Enqueue doesn't interrupt event loop run (race condition)
Closed this issue · 1 comments
I was fixing MT codegen in Crystal (see #14748) and noticed it had a pitfall (starving threads because of blocked fiber) that could be solved by using execution contexts.
I thus went to try it out, and I quickly identified an issue in the execution contexts: the process eventually comes to a halt 🤨
The DEFAULT thread (ST) whose main thread is sending to a channel is waiting on the event loop, while the CODEGEN threads wait to read on an empty channel (with no pending sender). A debug sessions showed that the main fiber was properly enqueued in the global queue of the DEFAULT thread, but the thread is still waiting on the event loop.
That MUSN'T happen.
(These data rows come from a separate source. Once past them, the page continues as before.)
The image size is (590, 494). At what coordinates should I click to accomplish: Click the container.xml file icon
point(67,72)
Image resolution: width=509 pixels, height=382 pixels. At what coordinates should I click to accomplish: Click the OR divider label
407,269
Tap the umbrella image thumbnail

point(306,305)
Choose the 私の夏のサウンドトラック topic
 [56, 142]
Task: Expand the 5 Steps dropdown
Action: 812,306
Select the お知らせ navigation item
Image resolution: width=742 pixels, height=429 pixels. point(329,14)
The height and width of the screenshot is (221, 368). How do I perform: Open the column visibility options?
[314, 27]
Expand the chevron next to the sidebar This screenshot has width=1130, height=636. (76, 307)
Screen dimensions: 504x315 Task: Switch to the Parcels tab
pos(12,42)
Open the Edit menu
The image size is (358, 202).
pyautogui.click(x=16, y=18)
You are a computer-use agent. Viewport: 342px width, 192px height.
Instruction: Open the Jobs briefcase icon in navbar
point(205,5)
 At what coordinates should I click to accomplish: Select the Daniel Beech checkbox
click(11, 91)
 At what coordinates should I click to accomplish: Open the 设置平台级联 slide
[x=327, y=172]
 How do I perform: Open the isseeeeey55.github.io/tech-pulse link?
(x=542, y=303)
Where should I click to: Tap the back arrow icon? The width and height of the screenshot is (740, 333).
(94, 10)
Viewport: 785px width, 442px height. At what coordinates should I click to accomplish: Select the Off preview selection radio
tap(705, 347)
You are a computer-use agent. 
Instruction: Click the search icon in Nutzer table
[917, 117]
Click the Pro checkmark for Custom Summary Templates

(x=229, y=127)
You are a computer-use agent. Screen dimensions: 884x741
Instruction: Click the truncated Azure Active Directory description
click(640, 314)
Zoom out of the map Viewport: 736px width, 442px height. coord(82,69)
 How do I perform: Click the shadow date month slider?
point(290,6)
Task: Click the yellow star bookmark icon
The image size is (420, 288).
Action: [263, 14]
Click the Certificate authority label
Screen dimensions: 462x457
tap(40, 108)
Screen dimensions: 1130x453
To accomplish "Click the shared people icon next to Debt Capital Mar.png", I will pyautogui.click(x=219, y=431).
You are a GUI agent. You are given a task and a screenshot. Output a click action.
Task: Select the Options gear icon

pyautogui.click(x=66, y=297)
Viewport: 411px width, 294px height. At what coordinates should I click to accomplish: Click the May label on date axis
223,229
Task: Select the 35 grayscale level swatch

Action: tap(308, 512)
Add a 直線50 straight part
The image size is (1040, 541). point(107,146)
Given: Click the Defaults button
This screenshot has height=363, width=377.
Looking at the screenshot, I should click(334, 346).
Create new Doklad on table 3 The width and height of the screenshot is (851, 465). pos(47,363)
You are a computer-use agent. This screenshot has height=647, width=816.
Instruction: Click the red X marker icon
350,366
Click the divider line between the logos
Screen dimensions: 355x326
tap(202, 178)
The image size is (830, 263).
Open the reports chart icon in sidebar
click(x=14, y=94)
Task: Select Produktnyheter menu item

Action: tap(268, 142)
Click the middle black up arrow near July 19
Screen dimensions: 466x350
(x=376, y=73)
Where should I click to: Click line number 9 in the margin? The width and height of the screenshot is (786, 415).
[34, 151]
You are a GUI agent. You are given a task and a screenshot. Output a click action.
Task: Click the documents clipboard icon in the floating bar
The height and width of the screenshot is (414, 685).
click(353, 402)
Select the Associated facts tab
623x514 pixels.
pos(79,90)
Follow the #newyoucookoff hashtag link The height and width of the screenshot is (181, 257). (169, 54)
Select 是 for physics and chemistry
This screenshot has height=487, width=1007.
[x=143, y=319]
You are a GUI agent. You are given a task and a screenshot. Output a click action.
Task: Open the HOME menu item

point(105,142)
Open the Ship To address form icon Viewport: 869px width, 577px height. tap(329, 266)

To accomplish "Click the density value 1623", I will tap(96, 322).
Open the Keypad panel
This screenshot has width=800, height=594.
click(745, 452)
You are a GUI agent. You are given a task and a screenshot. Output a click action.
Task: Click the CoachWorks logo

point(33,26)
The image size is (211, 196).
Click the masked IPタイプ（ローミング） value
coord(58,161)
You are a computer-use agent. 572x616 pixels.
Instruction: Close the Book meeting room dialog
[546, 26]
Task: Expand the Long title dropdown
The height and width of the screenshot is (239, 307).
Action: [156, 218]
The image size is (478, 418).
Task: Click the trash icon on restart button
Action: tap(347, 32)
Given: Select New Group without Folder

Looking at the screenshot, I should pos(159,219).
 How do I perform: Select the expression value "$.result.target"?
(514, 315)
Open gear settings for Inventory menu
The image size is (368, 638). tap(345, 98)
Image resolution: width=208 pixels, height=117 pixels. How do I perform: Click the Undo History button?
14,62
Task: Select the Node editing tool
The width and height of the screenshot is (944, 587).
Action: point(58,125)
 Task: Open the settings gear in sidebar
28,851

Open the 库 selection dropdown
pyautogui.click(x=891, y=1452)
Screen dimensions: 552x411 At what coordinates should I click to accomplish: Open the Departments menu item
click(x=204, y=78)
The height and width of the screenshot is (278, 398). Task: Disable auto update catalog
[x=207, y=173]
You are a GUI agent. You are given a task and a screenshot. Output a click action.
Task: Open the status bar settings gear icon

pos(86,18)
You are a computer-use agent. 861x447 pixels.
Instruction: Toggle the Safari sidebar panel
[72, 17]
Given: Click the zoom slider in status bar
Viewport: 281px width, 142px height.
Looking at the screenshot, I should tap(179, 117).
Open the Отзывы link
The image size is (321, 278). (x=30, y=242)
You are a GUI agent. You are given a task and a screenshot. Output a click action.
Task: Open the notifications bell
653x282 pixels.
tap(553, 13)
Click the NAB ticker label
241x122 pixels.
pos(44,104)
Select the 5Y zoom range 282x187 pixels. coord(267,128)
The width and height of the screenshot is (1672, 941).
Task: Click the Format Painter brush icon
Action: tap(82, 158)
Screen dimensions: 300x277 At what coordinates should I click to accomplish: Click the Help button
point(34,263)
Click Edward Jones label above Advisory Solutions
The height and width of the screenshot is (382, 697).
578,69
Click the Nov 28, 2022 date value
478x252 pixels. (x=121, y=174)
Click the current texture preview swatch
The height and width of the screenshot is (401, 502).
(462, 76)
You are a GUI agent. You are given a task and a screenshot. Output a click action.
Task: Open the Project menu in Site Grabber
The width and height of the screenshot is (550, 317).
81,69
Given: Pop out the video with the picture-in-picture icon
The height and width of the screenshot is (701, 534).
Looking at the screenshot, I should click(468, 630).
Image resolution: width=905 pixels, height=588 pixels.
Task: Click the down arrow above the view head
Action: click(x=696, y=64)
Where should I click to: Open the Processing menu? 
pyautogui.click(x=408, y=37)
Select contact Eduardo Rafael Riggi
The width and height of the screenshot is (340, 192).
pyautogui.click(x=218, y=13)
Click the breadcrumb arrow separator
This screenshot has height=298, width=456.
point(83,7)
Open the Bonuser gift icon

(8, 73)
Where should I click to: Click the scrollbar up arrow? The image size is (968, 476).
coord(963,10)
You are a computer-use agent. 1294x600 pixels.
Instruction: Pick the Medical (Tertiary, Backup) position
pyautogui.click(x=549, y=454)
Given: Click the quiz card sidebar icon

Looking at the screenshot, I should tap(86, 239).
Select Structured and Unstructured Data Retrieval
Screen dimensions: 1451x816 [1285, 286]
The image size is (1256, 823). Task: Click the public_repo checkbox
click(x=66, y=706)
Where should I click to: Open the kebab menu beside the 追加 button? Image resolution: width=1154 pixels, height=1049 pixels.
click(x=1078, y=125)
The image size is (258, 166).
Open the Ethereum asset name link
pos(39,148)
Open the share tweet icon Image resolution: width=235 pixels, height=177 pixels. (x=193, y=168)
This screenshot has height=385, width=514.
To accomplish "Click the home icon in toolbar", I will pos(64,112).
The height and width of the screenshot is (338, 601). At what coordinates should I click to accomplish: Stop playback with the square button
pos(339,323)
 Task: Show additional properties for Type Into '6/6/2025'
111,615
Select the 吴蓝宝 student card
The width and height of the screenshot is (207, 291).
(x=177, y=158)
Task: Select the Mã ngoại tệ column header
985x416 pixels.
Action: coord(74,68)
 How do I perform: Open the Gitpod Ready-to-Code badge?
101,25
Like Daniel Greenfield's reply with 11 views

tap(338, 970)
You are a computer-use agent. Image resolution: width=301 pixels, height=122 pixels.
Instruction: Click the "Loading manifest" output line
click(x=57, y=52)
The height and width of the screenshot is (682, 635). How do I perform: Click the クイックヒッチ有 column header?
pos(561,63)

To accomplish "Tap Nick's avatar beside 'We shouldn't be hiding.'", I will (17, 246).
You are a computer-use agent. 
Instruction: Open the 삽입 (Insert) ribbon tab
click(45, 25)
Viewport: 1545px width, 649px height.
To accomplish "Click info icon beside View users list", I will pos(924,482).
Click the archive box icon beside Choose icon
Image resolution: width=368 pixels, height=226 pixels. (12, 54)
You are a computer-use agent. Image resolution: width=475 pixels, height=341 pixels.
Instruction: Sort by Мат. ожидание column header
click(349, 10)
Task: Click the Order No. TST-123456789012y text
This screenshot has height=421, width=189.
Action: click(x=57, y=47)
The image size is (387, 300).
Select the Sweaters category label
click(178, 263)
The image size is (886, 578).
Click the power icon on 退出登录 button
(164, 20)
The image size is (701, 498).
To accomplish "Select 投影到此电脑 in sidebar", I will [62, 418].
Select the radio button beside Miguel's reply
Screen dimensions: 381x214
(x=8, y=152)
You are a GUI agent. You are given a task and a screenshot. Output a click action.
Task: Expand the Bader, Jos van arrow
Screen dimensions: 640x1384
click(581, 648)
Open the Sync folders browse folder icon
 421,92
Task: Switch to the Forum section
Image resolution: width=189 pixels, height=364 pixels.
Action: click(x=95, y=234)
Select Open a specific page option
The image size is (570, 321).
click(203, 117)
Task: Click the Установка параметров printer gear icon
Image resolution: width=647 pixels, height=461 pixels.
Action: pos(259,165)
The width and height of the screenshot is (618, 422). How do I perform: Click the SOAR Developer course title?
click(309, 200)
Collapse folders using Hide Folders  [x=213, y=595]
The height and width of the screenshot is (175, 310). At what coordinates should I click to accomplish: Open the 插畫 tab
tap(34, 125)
There's a race condition that fails to interrupt or fails to prevent a thread from blocking on the event loop.
Now that I know, it's obvious that there are a bunch of races between stop spinning & start blocking:
Scenario A:
- thread A: checks global queue (empty)
- thread B: enqueues Fiber to global queue
- thread B: checks for spinning threads, finds one => skips wakeup
- thread A: stops spinning
- thread A: starts blocking
- thread A: waits on the EventLoop (oops)
Scenario B:
- thread A: checks global queue (empty)
- thread B: enqueues Fiber to global queue
- thread A: stops spinning
- thread B: checks for spinning threads: none
- thread B: checks for blocked threads: none => skips wakeup
- thread A: starts blocking
- thread A: waits on the EventLoop (oops)
It's so obvious that it's embarrassing 😩